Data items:
--- START ---

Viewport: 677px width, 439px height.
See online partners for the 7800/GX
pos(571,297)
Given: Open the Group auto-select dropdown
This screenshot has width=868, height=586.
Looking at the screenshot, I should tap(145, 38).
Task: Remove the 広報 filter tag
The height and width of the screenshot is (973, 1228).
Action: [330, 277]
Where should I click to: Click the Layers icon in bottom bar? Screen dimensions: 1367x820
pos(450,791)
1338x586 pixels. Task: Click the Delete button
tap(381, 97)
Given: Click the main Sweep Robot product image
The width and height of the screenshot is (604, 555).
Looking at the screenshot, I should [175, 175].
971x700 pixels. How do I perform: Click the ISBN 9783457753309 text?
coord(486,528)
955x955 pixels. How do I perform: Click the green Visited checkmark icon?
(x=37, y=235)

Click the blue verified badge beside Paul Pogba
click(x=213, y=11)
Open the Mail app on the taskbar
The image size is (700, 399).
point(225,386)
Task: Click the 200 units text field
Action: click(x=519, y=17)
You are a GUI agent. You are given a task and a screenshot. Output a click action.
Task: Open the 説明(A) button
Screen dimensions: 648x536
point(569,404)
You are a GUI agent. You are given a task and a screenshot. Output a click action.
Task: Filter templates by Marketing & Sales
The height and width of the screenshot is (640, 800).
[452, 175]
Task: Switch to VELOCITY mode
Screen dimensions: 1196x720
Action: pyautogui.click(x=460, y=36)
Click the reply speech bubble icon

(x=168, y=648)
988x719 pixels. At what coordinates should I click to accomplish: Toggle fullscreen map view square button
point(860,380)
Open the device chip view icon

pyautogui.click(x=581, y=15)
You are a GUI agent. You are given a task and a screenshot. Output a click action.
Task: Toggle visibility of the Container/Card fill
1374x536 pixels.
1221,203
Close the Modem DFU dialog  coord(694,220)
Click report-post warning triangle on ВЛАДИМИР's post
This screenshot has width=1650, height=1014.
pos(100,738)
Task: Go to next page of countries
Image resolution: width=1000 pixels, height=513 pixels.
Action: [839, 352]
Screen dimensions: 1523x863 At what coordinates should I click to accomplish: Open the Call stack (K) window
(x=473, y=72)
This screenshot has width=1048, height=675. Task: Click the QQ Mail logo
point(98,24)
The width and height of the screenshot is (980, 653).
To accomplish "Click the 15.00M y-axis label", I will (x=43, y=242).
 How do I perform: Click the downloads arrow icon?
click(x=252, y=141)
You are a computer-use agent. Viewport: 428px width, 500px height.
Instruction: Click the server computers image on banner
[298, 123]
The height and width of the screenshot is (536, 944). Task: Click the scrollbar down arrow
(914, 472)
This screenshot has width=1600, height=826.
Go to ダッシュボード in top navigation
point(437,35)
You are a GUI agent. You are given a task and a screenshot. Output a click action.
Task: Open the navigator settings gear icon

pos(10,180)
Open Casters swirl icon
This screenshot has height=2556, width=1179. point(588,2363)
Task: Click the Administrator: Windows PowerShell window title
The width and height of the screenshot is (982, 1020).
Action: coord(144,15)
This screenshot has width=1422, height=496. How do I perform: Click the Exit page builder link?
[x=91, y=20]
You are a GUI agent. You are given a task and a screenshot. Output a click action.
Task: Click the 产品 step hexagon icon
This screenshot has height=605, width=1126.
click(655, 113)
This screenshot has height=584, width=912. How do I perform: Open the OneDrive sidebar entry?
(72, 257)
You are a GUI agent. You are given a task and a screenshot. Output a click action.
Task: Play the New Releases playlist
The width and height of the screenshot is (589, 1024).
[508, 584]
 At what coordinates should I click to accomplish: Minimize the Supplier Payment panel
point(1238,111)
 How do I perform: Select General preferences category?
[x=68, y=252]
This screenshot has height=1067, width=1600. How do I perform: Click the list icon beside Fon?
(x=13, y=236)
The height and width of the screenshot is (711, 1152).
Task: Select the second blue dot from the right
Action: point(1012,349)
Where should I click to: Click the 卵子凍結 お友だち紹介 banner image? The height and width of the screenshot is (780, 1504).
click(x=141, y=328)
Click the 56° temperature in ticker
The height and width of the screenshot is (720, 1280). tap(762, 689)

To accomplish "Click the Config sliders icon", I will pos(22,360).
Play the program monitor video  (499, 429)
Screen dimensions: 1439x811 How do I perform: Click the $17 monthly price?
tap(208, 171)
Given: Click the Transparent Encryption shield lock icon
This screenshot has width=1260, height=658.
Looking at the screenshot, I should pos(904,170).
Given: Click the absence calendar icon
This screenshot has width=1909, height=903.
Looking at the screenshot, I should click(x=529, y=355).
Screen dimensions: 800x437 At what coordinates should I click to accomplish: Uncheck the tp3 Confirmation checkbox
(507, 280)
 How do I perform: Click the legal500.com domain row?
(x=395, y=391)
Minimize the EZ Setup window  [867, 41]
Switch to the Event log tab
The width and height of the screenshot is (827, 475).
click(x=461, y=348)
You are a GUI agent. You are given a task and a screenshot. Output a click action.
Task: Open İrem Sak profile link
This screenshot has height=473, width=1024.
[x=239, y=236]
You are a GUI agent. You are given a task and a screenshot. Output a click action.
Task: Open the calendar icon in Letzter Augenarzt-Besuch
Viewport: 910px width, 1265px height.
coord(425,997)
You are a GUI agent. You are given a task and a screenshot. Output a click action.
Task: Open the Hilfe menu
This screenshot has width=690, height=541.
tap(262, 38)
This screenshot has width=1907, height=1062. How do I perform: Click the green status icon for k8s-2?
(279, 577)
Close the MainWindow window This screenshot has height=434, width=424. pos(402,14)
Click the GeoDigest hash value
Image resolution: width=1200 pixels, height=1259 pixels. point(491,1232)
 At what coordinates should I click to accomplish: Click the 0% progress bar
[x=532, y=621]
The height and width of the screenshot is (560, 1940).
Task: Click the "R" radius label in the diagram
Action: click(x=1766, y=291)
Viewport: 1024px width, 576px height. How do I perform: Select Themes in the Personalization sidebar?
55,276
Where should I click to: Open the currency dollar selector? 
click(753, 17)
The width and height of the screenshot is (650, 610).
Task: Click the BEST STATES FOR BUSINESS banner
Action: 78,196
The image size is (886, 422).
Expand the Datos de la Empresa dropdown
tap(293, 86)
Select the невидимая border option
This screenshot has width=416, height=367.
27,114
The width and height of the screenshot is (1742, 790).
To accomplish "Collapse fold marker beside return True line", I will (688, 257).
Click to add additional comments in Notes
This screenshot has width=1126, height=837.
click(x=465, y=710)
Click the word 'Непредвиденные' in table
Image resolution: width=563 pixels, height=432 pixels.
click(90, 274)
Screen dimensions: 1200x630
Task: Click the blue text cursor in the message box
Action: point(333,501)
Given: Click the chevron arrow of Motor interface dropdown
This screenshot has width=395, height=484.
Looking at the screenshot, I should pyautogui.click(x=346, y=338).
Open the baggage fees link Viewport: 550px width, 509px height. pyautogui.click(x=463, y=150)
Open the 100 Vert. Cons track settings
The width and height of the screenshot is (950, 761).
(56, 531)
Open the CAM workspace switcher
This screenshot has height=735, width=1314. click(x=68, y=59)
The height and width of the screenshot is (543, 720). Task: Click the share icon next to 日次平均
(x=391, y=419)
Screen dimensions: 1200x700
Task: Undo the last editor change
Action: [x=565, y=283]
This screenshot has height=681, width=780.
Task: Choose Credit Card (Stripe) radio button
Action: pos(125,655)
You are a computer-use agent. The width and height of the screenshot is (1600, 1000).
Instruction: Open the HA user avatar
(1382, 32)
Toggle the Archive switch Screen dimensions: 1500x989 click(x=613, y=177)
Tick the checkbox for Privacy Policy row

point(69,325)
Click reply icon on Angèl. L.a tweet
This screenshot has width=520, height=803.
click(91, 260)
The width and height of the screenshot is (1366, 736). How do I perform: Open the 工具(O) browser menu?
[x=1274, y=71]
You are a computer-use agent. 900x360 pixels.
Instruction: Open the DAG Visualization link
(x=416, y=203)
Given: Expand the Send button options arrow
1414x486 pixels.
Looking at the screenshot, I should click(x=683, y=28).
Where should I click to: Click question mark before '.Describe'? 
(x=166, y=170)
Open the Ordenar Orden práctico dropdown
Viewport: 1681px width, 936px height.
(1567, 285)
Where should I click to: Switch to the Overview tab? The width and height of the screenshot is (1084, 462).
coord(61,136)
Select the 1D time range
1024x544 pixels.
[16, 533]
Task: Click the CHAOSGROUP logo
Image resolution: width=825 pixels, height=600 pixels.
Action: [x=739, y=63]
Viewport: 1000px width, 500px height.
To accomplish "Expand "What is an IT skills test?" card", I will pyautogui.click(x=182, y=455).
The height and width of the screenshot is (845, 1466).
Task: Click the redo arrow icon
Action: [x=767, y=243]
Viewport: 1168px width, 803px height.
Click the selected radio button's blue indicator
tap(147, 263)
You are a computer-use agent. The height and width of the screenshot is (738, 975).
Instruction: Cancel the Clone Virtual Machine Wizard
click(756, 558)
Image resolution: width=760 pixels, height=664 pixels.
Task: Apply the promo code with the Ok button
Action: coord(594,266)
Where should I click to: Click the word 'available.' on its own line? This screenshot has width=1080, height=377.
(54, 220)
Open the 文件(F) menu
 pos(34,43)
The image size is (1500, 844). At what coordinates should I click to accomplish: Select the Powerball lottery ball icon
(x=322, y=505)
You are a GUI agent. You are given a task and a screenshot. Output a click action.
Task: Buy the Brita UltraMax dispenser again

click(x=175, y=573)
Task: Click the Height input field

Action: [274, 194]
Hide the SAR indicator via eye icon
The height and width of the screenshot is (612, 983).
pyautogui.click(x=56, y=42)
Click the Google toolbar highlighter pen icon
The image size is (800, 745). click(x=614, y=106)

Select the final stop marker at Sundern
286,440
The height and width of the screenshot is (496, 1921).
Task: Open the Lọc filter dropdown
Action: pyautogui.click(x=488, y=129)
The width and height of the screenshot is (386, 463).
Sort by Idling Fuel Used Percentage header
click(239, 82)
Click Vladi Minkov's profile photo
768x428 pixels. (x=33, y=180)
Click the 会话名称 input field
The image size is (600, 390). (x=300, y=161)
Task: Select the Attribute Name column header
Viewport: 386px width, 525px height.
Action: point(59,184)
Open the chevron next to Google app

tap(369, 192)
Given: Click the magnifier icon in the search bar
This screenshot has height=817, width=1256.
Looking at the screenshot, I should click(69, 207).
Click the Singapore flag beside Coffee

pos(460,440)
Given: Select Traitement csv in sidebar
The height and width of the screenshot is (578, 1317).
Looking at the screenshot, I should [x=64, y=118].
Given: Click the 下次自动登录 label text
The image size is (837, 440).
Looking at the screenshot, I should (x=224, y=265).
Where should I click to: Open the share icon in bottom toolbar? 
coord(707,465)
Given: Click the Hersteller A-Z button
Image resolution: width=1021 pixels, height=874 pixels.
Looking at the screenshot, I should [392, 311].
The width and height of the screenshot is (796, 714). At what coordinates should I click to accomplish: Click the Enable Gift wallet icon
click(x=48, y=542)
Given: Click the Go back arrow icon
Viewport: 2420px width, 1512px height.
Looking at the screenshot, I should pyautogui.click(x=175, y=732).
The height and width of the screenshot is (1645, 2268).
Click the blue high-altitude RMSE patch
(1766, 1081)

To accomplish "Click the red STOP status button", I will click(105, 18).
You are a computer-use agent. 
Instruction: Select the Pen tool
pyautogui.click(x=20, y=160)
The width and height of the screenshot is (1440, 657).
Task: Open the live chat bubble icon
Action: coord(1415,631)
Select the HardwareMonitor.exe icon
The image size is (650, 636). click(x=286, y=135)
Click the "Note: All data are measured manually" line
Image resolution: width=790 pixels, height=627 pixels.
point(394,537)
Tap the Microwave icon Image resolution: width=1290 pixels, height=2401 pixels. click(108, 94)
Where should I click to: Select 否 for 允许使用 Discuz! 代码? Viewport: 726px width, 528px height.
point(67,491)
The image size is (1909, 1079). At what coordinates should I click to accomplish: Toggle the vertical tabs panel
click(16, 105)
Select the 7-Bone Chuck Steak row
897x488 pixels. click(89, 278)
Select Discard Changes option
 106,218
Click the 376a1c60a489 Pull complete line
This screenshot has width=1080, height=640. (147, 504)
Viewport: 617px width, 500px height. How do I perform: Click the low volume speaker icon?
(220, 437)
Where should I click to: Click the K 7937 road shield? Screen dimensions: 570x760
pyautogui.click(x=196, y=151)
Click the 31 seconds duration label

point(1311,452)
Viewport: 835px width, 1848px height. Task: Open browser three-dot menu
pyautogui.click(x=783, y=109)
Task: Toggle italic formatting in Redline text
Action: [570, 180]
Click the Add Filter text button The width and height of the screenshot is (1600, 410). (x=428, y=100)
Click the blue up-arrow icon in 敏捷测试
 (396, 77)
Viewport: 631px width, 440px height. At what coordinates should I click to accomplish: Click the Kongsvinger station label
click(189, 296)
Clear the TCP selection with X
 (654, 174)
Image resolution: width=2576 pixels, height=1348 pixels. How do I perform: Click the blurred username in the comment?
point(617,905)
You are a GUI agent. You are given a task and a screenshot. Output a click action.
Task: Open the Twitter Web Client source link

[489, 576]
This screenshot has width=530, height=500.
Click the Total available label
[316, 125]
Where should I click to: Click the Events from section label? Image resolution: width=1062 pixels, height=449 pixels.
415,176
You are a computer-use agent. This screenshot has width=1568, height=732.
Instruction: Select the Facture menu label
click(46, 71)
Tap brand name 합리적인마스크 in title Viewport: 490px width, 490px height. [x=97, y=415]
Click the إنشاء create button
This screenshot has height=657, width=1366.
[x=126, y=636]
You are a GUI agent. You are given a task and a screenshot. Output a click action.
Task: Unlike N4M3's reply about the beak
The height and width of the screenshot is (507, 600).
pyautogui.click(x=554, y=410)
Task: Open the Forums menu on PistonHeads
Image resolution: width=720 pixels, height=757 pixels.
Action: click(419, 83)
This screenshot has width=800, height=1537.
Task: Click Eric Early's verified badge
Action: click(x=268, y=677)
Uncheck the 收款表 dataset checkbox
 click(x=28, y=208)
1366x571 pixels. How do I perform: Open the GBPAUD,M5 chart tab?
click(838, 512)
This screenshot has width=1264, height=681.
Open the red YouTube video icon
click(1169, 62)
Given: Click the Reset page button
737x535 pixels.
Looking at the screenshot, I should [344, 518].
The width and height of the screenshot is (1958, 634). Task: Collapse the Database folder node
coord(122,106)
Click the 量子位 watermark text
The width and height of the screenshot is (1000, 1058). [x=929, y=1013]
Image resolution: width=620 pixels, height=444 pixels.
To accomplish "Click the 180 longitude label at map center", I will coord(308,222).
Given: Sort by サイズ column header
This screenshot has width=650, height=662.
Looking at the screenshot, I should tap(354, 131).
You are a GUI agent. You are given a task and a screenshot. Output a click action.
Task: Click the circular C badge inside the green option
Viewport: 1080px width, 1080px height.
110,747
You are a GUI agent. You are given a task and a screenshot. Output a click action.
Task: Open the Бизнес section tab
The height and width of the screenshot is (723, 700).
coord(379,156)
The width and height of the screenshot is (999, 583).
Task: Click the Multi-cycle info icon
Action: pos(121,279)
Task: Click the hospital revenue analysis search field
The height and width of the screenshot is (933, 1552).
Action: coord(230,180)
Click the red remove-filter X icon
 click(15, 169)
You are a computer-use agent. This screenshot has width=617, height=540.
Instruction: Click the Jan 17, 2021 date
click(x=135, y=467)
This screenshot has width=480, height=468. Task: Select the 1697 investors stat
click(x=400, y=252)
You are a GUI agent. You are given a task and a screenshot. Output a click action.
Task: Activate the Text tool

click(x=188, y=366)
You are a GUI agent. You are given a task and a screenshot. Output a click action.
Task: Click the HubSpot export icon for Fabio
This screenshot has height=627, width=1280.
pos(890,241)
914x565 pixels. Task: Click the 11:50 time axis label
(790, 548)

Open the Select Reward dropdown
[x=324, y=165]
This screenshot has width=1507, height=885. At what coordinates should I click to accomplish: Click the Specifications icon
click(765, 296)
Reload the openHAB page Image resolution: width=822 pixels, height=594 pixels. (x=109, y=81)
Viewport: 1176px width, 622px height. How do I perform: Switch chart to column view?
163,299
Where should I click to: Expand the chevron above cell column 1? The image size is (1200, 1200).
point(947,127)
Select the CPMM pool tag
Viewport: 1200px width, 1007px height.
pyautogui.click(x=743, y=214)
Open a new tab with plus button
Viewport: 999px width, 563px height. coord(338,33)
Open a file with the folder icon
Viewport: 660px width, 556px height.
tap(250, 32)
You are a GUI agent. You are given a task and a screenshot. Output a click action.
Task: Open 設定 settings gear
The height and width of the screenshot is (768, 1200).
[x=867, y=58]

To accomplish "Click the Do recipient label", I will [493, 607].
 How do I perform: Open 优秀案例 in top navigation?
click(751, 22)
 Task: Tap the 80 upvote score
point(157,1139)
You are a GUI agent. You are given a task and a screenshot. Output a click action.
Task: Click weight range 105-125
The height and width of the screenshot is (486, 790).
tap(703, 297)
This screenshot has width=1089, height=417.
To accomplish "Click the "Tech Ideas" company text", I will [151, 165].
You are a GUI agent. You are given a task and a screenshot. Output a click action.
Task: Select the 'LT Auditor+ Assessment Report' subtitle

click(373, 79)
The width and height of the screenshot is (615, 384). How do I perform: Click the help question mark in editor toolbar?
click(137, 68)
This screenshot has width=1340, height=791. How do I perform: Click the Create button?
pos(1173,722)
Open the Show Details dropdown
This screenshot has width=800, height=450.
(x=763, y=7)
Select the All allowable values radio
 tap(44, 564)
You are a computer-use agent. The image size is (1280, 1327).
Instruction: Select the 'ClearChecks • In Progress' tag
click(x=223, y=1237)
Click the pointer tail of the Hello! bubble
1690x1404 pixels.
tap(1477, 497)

--- END ---

YOUR INSTRUCTIONS → Copy down each line in the entries that has the word "Play".

EXERCISE OUTPUT →
Task: Play the New Releases playlist
Play the program monitor video  (499, 429)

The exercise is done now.